Julie Bogart, author of Brave Learner

So many gems of wisdom I had to learn the hard way so these words from The Brave Learner speak so true to what I’ve learned over the last decade and a half homeschooling my four kids.

Julie Bogart’s company is Brave Writer and she wants us to focus on the big picture in the Brave Learner.

In Brave Learner, Julie says, “Once kids realize that paper is a safe place for thought exploration, they learn how to craft their writing into satisfying finished products. Writing becomes a safe playground instead of an intimidating foreign country. Brave Writer products and classes lead you through all the steps from thought–origination to published writing.”

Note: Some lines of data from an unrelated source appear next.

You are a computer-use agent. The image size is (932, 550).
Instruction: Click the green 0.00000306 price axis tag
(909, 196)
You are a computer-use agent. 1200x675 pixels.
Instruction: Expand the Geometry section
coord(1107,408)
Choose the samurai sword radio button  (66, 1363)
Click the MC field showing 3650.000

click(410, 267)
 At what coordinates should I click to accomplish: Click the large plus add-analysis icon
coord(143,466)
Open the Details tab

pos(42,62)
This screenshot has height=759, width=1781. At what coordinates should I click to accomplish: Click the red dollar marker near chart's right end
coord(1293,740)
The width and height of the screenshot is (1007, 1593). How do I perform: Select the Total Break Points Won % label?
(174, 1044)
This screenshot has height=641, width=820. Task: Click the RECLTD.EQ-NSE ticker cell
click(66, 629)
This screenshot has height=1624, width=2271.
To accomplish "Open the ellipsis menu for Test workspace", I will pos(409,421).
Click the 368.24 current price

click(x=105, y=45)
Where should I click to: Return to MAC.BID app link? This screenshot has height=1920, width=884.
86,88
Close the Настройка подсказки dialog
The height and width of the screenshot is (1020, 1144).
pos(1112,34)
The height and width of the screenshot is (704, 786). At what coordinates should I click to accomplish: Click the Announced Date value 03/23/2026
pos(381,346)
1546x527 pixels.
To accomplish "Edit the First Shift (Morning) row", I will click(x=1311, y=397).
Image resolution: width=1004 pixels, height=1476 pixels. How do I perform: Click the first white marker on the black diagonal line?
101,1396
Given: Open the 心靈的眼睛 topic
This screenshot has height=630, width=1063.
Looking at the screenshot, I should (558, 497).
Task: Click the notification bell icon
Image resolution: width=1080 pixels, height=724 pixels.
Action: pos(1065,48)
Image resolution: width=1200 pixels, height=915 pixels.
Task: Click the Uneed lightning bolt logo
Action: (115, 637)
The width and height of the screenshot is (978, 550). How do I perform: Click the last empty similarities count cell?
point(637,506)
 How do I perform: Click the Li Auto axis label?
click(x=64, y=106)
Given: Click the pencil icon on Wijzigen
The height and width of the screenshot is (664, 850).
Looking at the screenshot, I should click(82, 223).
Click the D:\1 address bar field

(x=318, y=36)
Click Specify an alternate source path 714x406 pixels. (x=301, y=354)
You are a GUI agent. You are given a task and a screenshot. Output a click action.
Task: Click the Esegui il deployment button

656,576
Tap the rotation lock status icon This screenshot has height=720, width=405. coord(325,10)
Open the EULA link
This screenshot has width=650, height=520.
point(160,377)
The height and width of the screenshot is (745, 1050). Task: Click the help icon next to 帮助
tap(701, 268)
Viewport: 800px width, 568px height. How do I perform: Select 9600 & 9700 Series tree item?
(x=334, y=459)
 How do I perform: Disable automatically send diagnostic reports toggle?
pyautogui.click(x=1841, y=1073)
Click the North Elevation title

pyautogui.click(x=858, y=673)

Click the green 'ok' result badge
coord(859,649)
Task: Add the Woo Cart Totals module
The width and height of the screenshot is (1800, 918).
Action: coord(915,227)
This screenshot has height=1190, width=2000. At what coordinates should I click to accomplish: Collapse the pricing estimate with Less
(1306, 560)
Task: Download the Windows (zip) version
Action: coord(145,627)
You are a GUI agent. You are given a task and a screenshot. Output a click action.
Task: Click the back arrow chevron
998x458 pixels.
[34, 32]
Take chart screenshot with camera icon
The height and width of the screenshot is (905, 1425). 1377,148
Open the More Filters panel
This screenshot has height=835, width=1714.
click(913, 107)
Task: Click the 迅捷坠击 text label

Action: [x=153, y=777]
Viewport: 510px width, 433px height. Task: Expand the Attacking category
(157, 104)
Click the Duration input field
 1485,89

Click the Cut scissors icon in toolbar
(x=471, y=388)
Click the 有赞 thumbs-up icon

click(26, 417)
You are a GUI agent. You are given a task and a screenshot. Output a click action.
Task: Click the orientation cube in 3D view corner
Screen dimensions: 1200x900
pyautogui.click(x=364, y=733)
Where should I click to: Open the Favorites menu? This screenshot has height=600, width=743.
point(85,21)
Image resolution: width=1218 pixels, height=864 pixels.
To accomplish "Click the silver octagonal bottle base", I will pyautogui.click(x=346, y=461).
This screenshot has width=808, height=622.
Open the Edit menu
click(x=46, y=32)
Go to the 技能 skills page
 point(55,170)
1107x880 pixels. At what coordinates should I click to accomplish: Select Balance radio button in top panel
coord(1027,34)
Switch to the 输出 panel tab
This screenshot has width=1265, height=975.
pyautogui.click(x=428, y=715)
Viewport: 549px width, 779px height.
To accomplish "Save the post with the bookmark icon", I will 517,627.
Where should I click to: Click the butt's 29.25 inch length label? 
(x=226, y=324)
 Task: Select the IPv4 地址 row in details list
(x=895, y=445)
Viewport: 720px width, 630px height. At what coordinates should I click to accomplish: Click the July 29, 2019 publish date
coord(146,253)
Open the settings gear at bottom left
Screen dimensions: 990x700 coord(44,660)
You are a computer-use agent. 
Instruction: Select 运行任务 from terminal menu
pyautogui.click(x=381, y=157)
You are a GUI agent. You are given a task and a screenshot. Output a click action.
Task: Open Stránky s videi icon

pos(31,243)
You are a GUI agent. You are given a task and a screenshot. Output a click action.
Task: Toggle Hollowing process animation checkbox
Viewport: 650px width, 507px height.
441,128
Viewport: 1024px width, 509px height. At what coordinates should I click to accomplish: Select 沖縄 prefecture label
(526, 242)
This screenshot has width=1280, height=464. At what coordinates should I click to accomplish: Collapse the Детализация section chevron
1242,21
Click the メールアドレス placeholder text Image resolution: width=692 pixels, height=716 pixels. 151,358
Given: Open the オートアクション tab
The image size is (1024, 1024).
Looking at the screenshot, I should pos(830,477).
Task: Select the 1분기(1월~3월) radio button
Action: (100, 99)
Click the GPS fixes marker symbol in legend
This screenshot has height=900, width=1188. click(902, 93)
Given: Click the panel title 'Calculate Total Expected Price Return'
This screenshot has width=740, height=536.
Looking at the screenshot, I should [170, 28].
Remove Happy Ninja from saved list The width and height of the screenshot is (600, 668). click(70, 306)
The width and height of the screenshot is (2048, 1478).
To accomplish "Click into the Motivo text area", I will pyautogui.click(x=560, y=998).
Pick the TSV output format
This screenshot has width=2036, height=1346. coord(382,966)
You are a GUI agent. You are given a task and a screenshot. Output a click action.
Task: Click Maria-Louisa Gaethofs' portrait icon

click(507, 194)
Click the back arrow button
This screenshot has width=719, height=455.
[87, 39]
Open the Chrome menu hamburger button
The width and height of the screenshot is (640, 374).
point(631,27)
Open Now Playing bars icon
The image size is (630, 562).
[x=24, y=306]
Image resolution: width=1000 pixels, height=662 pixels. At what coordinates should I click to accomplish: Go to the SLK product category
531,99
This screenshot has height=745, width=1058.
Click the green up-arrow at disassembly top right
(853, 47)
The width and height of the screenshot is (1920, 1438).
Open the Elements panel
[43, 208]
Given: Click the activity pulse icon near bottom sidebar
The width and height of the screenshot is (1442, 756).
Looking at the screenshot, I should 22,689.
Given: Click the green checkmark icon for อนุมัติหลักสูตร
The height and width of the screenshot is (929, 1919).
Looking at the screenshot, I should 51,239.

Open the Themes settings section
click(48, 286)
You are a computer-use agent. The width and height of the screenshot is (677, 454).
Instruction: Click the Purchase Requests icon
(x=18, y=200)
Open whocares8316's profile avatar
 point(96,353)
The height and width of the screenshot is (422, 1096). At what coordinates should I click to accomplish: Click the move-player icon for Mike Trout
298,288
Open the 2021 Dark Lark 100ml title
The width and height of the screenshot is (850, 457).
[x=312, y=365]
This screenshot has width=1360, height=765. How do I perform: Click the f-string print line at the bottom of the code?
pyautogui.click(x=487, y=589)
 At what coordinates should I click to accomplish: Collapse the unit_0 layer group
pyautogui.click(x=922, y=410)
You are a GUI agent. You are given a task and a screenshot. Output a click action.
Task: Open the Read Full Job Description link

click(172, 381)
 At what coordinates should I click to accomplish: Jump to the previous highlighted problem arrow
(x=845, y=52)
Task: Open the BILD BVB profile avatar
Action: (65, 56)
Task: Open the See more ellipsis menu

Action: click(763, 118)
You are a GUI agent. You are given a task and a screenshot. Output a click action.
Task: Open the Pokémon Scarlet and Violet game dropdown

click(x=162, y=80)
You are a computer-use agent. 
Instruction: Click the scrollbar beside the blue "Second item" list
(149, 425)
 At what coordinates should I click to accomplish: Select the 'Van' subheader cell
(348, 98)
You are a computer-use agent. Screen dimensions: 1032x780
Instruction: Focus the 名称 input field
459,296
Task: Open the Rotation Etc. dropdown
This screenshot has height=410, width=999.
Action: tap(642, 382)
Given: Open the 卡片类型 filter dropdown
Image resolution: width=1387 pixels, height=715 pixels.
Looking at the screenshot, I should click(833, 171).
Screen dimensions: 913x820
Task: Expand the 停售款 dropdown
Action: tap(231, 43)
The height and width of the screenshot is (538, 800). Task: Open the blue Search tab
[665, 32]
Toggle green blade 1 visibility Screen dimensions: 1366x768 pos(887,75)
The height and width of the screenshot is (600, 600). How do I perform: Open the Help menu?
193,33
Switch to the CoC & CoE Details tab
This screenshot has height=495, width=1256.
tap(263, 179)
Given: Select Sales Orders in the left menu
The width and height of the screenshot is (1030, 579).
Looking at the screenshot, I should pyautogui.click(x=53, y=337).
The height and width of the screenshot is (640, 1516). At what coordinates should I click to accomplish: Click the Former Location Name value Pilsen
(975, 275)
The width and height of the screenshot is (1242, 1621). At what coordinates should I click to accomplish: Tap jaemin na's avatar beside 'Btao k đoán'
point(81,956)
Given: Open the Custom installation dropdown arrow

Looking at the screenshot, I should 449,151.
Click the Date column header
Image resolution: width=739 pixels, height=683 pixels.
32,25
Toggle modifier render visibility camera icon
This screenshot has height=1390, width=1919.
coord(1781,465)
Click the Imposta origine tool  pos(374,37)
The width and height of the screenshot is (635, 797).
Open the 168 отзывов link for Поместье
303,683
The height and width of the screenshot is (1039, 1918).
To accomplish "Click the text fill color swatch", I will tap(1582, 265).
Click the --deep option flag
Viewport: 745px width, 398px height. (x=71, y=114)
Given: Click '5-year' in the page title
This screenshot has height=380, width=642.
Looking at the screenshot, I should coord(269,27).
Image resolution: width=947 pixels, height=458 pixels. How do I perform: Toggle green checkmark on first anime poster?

That’s why her writing company is geared toward homeschool families that are willing to step outside the box, or the textbook, or the workbooks, and be Brave Writers.

What do we do to engage in writing?

Each November, my kids have participated in NaNoWriMo, National Novel Writing Month. Grammar, vocabulary, spelling, and writing lessons are on hold, while they write, write, write.

(And some of my kids even write after studies are completed each day.)

At nine, our youngest child was less interested in producing a daily 500-word count.
  • Though he daily wrote three to five sentences in a kid writing journal that got him considering varied subjects.
  • He routinely free-wrote a couple of pages for his Minecraft writing prompts.
  • And he wrote thank you cards for his birthday gifts, corresponded with his Compassion International sponsor child, practiced cursive, built Bananagrams from his spelling words, and played online games with word lists on Spelling City.
  • He still sits with me to do grammar lessons from the Simply Grammar book that I have used since I began homeschooling in 2009. (Though I still ponder the purpose of knowing the definition of a transitive verb.)

my fourth and only son writing at the kitchen table: the brave learner

I’ve enjoyed Essentials in Writing and First Language Lessons and dabbled in oodles of programs.

Throughout my homeschool years, I’ve encouraged research papers and comparative essays and narratives, and poetry.

I am, at the core, a writer, so I have dabbled in everything.

Also, I have always encouraged personal journaling every morning as my kids begin their day.

I never check grammar, punctuation, or spelling as I almost rarely come across their journal entries and since this is their spirit on paper, it is confidentially theirs.

Since I know how journaling has benefited me: I understand myself better and have learned to own my feelings and process my thoughts, I encourage it for my kids.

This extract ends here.